Girato in Mali, Iraq, Algeria, Tunisia, Mauritania tra il 2012 e il 2015 Salafistes mostra la vita quotidiana della jihad e sotto la sharia: da Timbuktu, nella primavera del 2012, prima dell’intervento francese, alla Mauritania seguendo i teorici del salafismo, alla Tunisia con gli estremisti del gruppo Ansar al Charia. Salem è uno dei pochi giornalisti riusciti a entrare allora a Timbuktu dove gira scortato dalla polizia islamica che pattuglia le strade, armata di kalashnikov, fermando le donne il cui velo non è messo in modo corretto, tagliando pubblicamente le mani ai ladri, ai quali però viene assicurata assistenza medica, frustando e lapidando chi viene riconosciuto colpevole dal tribunale islamico.
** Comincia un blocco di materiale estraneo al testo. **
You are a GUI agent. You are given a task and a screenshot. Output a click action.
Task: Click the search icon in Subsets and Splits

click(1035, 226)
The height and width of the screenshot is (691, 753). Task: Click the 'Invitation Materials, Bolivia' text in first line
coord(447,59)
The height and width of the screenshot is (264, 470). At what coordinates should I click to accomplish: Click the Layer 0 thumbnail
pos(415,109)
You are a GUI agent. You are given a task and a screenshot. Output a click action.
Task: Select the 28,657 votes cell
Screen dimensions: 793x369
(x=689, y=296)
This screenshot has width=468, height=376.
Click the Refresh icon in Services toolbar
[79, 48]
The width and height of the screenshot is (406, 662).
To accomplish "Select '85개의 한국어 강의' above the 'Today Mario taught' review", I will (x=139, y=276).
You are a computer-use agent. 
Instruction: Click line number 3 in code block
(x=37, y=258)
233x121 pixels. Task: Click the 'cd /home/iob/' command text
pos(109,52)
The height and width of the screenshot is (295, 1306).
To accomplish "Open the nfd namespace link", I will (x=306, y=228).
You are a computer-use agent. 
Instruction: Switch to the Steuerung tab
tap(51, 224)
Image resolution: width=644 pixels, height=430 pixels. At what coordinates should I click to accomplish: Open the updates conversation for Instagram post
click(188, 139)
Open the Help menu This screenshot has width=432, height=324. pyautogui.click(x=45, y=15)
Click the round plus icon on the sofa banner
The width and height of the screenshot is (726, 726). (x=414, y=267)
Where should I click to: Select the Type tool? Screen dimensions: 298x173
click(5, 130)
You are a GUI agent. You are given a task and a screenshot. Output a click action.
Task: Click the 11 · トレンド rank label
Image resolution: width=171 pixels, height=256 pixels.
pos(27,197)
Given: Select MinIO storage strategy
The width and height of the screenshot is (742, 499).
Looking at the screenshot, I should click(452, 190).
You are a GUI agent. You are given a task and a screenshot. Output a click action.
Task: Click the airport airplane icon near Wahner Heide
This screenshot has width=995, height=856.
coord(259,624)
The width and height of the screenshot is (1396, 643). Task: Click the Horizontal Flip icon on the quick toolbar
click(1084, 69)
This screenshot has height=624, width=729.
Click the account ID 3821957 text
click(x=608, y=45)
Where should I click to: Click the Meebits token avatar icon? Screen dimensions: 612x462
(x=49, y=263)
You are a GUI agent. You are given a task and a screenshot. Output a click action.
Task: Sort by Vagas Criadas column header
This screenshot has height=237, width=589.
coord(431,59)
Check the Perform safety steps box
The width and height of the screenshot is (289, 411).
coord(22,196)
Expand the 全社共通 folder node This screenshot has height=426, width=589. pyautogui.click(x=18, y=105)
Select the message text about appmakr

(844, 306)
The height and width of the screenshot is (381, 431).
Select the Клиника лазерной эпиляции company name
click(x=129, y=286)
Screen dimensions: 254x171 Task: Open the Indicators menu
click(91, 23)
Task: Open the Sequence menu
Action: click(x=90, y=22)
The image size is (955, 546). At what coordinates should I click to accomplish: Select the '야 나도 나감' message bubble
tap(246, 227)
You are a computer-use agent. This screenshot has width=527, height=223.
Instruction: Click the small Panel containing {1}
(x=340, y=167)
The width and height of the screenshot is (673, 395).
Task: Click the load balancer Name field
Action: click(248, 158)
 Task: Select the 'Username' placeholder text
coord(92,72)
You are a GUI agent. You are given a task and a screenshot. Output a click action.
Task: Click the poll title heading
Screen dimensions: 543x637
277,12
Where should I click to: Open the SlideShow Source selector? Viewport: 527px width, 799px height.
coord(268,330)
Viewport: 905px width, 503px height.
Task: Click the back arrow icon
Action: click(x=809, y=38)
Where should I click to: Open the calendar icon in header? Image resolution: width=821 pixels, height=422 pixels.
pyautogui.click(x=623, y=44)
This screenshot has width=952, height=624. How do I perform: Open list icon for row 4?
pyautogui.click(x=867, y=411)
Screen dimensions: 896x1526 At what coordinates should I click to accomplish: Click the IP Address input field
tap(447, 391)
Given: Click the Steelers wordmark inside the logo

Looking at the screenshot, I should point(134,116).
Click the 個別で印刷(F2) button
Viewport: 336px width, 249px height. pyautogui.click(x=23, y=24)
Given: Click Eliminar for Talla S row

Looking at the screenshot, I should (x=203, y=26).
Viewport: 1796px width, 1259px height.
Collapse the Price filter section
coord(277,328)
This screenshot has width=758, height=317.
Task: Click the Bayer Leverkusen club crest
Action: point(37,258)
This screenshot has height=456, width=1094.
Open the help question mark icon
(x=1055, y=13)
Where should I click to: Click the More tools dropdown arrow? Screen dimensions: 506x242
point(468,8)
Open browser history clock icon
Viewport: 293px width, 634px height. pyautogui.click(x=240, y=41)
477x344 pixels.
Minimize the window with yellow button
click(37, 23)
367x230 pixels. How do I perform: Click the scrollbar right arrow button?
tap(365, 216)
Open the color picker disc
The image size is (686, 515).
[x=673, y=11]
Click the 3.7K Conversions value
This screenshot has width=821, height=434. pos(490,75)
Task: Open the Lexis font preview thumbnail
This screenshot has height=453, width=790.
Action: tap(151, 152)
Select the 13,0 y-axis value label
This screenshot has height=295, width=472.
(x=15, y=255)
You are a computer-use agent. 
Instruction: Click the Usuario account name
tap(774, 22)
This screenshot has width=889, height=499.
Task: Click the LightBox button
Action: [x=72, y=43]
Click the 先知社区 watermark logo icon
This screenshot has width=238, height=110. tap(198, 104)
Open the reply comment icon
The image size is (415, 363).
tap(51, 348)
Chi sono i teorici del terrorismo islamista? Con quali discorsi conquistano i migliaia di jihadisti, dai confini del Sahel alle città occidentali ? C’è un giovane imam, che predica a Nouakchott, si chiama Mohamed Salem Madjissi e le sue preghiere arrivano fino a Raqqa, in Siria, la «capitale» del Daesh. «Mohamed Merah (l’autore degli attentati di Tolosa, che ha ucciso sette persone, ndr) è il frutto spinoso che la Francia ha coltivato. Ciò che ha fatto serve la causa dei musulmani» dice. Nulla viene risparmiato dell’applicazione della sharia, nessuna pietà è concessa. L’orrore delle peggiori dittature. Ma certo la censura non aiuta a capire meglio cosa sta succedendo in questi tempi.